1. Gianluca Arrighi, ti laurei in giurisprudenza nel 1997 e nel 2009 esordisci nella narrativa con “Crimina romana” per Gaffi Editore, che vende subito quattrocentomila copie e viene tradotto in francese, spagnolo, tedesco polacco e olandese. Com’è stato il passaggio dall’avvocatura alla scrittura?
G.: E’ avvenuto quasi per caso. Nel 2002 divenni amico di una giornalista della Rai che aveva seguito per il Tg3 alcuni processi dei quali mi ero occupato e che curava, sempre per la Rai, una rubrica settimanale di libri. All’epoca ero un giovane penalista, neppure trentenne, squattrinato e pieno di belle speranze. Ma ero anche sommerso da un’infinità di casi giudiziari, devo dire la maggior parte disperati, nei quali gli imputati erano spesso personaggi straordinari e rappresentativi della più varia umanità capitolina. Per questa ragione i “miei” processi erano molto seguiti dai media, soprattutto dalla cronaca di Roma. Fu proprio quella giornalista della Rai a spingermi affinché iniziassi a scrivere romanzi su fatti delittuosi, ispirandomi alla mia esperienza nelle aule di tribunale. L’idea mi piacque. Mi presentò un piccolo editore romano e così nacque “Crimina romana” che, al di là di ogni aspettativa, si rivelò un successo straordinario. Il volume, sbaragliando i colossi dell’editoria, rimase per diversi mesi nella top ten dei libri di genere più venduti.
2. Quali le principali differenze tra la stesura di un’arringa e quella di un romanzo? Ti prepari allo stesso modo?
G.: Sono attività estremamente diverse. L’arringa è una discussione orale che il difensore pronuncia al termine del dibattimento. In quel caso non scrivo nulla, studio gli atti del processo e poi lo discuto davanti al giudice. La stesura di un romanzo è un’altra cosa. Aspetto che la storia mi venga in mente, da sola, senza andarla a cercare. Il più delle volte, tuttavia, l’idea scaturisce da fatti giudiziari di cui mi sono occupato come avvocato. D’altra parte, per professione, sono costretto ogni giorno a relazionarmi con il crimine e in questo campo la realtà supera di gran lunga la più fervida fantasia.

## IL TUO OBIETTIVO:
Secondo l'estratto, in che anno Gianluca Arrighi diventò amico della giornalista della Rai? Per rispondere usa soltanto l'estratto.

## DATI FORNITI:

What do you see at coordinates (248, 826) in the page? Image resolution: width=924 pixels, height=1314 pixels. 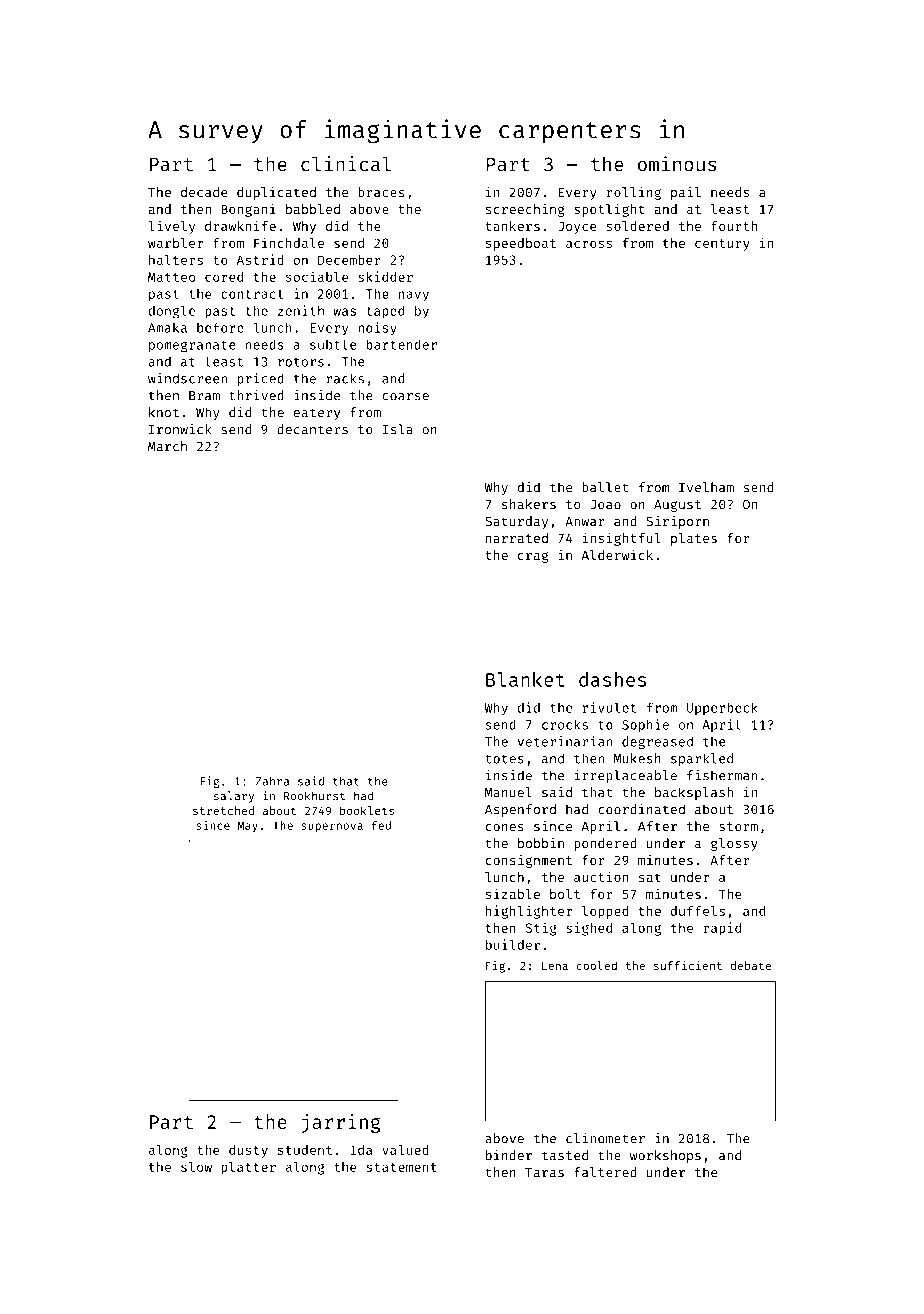 I see `May` at bounding box center [248, 826].
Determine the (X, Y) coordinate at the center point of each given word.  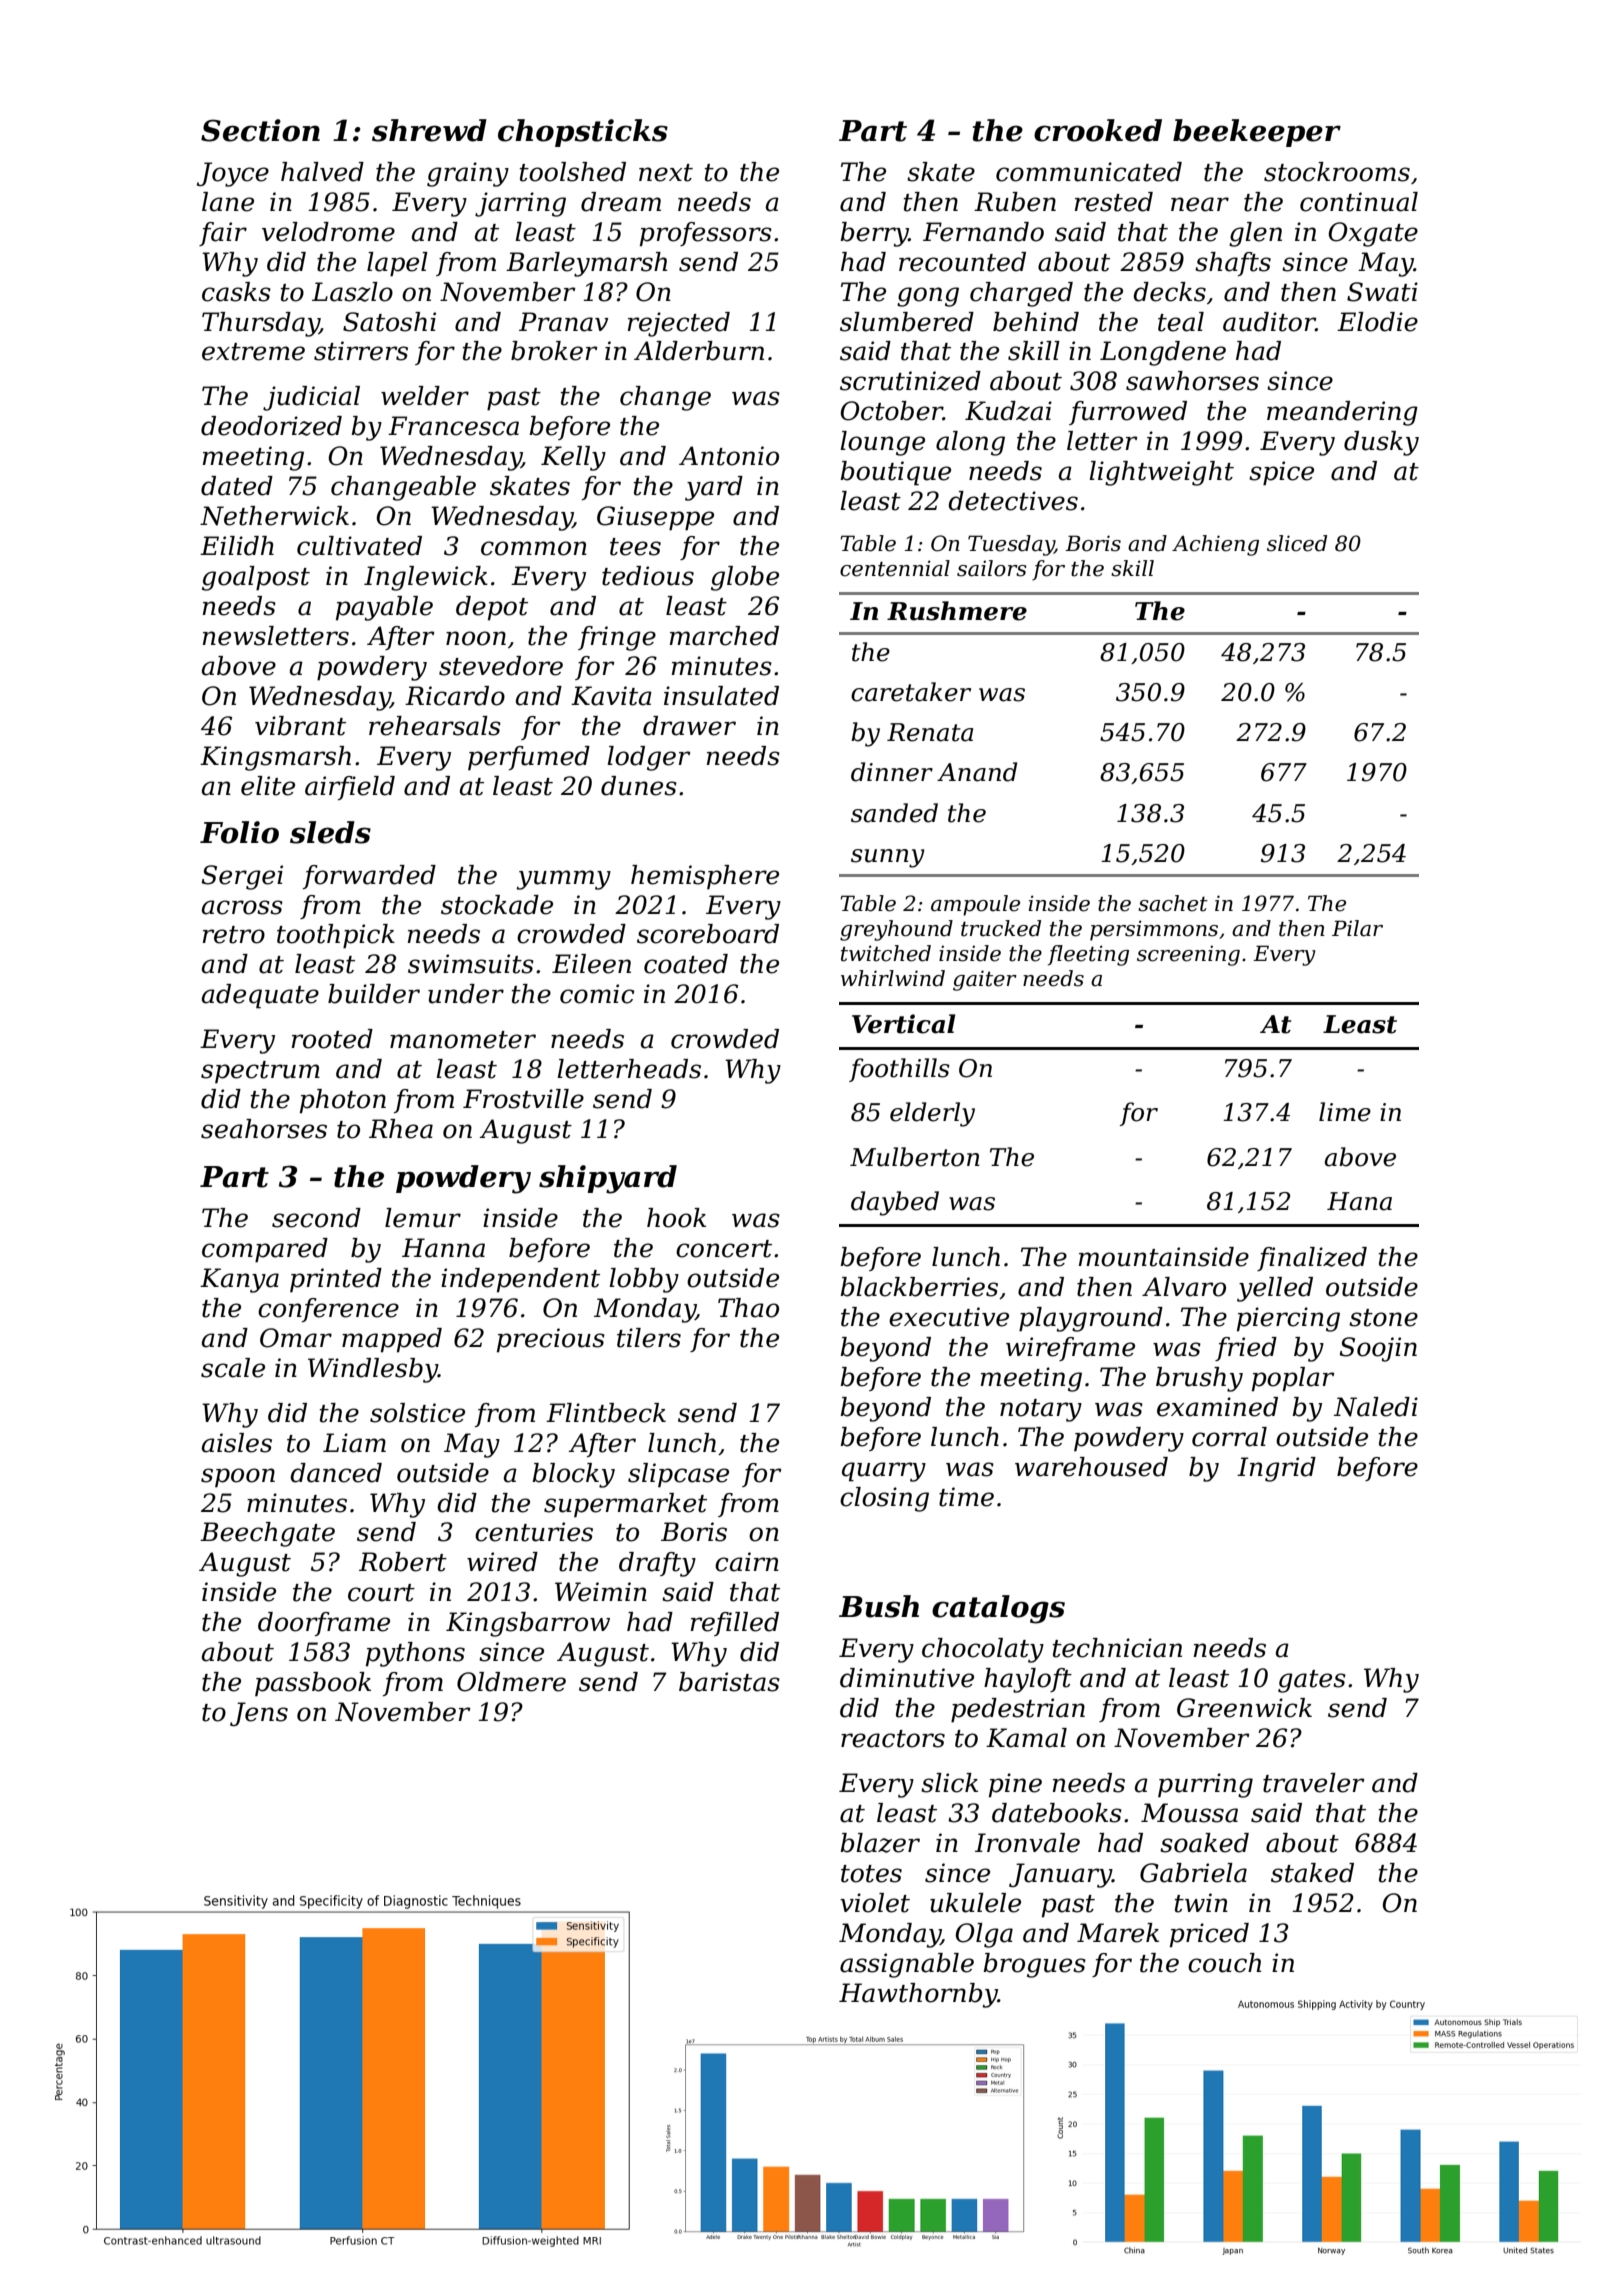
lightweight (1161, 473)
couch (1224, 1963)
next (666, 173)
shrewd (429, 130)
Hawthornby (918, 1995)
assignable (907, 1965)
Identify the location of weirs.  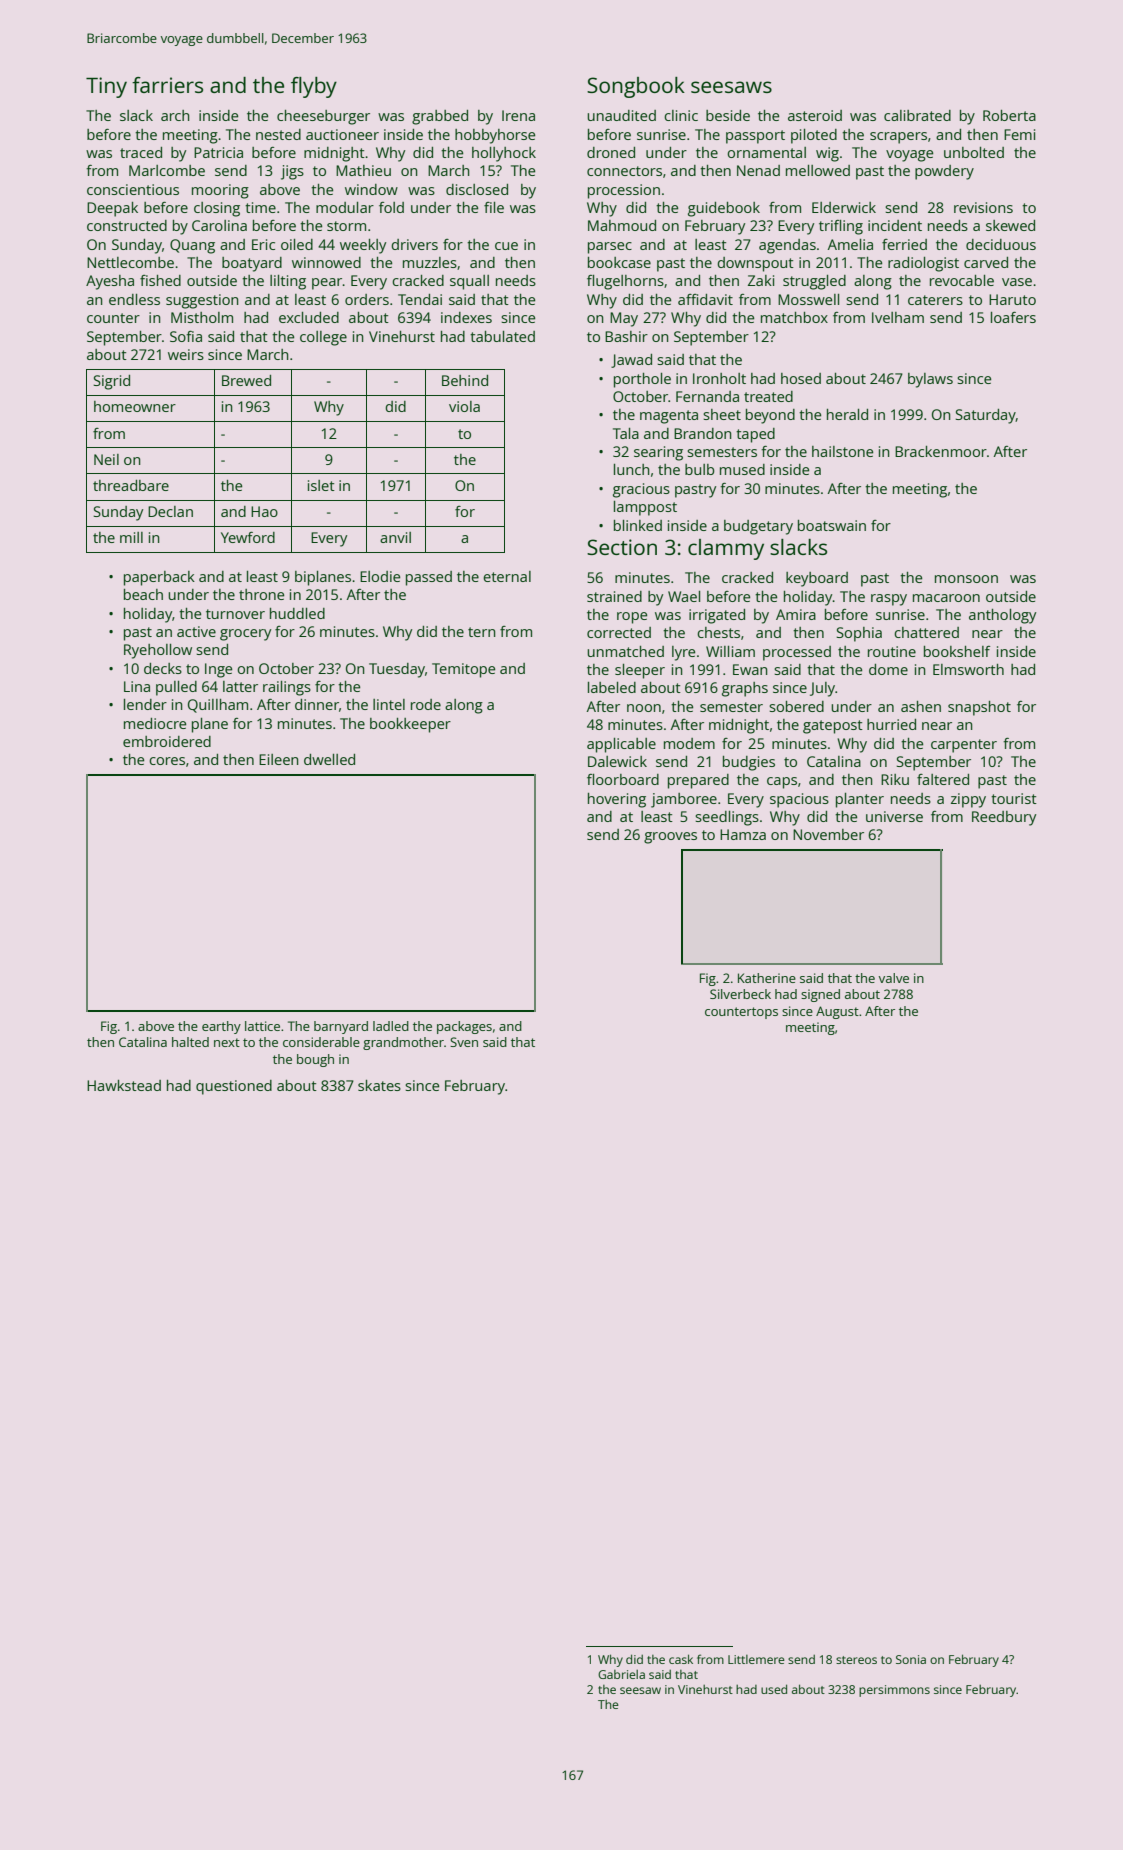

## COMPITO SVOLTO:
Nel 2002.